[[ RECORDS FOR PROCESSING, beginning ]]

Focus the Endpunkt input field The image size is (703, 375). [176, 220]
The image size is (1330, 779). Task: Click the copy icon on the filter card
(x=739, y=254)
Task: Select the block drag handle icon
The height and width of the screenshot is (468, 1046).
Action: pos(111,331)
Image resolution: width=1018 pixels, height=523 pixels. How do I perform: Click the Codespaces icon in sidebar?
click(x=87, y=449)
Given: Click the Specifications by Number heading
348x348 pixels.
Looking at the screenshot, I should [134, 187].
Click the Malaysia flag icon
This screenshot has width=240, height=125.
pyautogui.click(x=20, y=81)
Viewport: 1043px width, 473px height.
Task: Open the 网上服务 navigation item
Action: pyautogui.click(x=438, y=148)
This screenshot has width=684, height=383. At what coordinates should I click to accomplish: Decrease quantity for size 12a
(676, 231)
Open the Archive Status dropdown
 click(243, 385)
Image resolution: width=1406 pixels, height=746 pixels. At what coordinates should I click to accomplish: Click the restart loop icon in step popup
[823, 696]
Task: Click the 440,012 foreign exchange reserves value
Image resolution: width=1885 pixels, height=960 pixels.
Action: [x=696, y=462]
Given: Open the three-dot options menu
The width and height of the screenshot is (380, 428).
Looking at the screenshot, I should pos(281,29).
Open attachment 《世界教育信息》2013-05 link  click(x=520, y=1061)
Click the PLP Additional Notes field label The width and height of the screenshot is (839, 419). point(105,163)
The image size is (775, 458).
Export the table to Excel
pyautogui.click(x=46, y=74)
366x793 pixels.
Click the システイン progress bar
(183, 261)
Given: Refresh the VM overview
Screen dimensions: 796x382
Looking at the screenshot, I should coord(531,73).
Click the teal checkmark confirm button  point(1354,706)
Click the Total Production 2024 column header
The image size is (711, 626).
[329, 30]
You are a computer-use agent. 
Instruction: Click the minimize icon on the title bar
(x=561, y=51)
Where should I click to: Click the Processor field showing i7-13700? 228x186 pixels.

[[ RECORDS FOR PROCESSING, end ]]

Using the records given above, list every line that includes the word "field".

ANSWER SPACE
Focus the Endpunkt input field The image size is (703, 375). [176, 220]
Click the PLP Additional Notes field label The width and height of the screenshot is (839, 419). point(105,163)
Where should I click to: Click the Processor field showing i7-13700? 228x186 pixels.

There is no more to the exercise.